> Task prompt
The answer must be every line of the records in which the string "Open" appears.

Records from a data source

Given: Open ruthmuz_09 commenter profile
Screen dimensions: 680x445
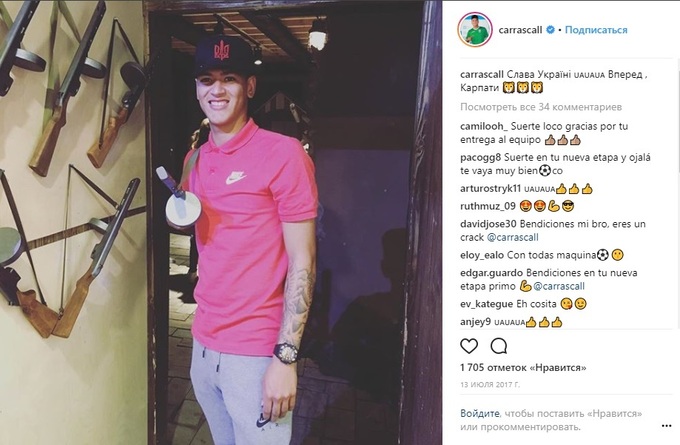Looking at the screenshot, I should [x=488, y=206].
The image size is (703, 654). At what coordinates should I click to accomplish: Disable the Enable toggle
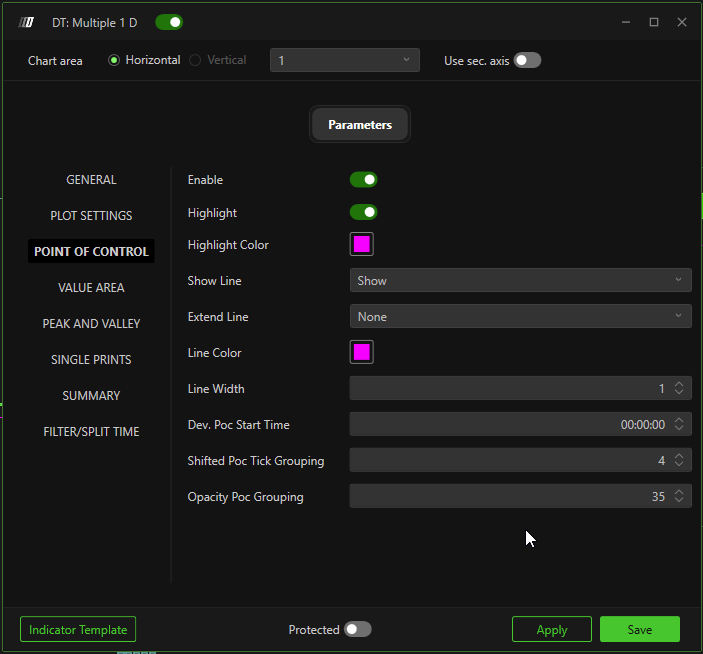point(363,180)
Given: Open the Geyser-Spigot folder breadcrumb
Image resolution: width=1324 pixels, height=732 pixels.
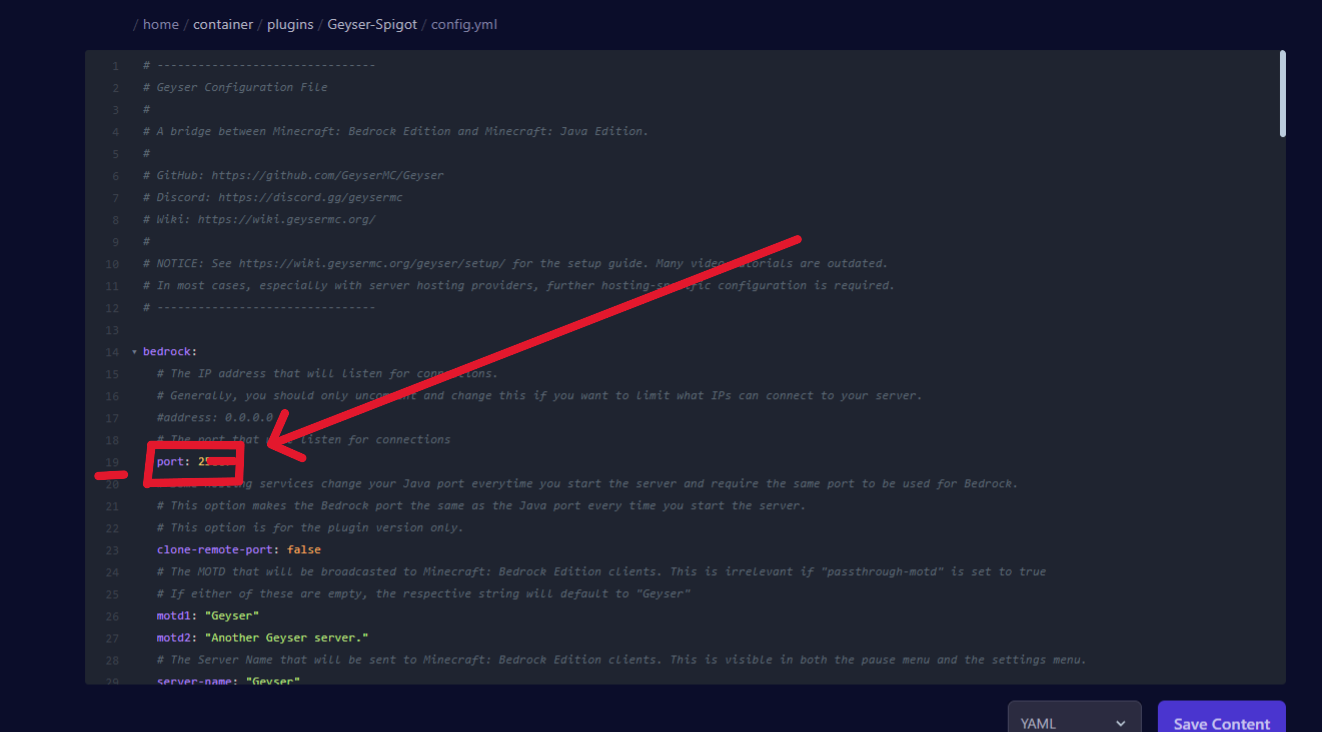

> Exercise answer
Given: Open ruthmuz_09 commenter profile
Given: Open the Geyser-Spigot folder breadcrumb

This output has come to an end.